> _Extrait de page_
==================================================
Franky et Anja ont un handicap mental et vivent ensemble depuis 22 ans : « On a toujours fait un maximum nous-mêmes »

Tomber amoureux, se fiancer, se marier et avoir une maison. C’est simple, non ? Pas tout à fait dans le cas d’Anja Muylle et Franky Maes, car ils ont un handicap mental. Cela ne les empêche cependant pas de vivre ensemble dans une petite maison à Ostende depuis 22 ans.

L’accueil chez Anja (48 ans) et Franky (55 ans) est chaleureux. À l’image du couple, comme notre entretien le montrera par la suite. Dans leur petite maison à la côte, ils vivent au milieu des œuvres que crée Franky depuis des années. Ils aiment bavarder après leur journée au sein de l’entreprise de travail adapté De Oesterbank, là où ils se sont rencontrés il y a plus de 20 ans.
==================================================
> _Données affichées_
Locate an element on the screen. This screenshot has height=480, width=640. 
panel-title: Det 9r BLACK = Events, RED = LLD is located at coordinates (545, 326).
==================================================
> _Questions à traiter_
[A] Pouvez-vous traduire en anglais cette phrase de l'article sur Franky et Anja : « Cela ne les empêche cependant pas de vivre ensemble dans une petite maison à Ostende depuis 22 ans. » ?
[B] Pouvez-vous reproduire mot pour mot le passage de l'article sur Franky et Anja qui s'ouvre sur les mots contenant « Franky et Anja » et se ferme sur « Ostende depuis 22 ans. » ?
[C] Pouvez-vous poursuivre l'article sur Franky et Anja à partir de l'endroit où il s'arrête ?

> _Vos réponses_
[A] This does not, however, prevent them from having lived together in a small house in Ostend for 22 years.

[B]
Franky et Anja ont un handicap mental et vivent ensemble depuis 22 ans : « On a toujours fait un maximum nous-mêmes »

Tomber amoureux, se fiancer, se marier et avoir une maison. C’est simple, non ? Pas tout à fait dans le cas d’Anja Muylle et Franky Maes, car ils ont un handicap mental. Cela ne les empêche cependant pas de vivre ensemble dans une petite maison à Ostende depuis 22 ans.

[C]
Aide de la famille

« Tout a été très vite en fait », lance Anja. « En 1998, j’ai rejoint la même entreprise que Franky. Nous sommes tombés amoureux, nous nous sommes mariés et nous avons emménagé ensemble en à peine deux ans. La cohabitation était la dernière étape. Au début, on logeait deux semaines chez mes parents, puis deux chez les parents de Franky. Ils pouvaient ainsi s’habituer au fait que l’on poursuivrait notre chemin ensemble. »

Quand Anja et Franky ont acheté une maison à deux plus tard, toute la famille était prête à donner un coup de main. Anja : « Mes parents, mes cousins, mes oncles… Tout le monde était derrière nous. Nous n’avons en fait jamais entendu de réactions négatives ou de doutes. On était persuadés qu’on y arriverait à deux et tout notre entourage était du même avis. »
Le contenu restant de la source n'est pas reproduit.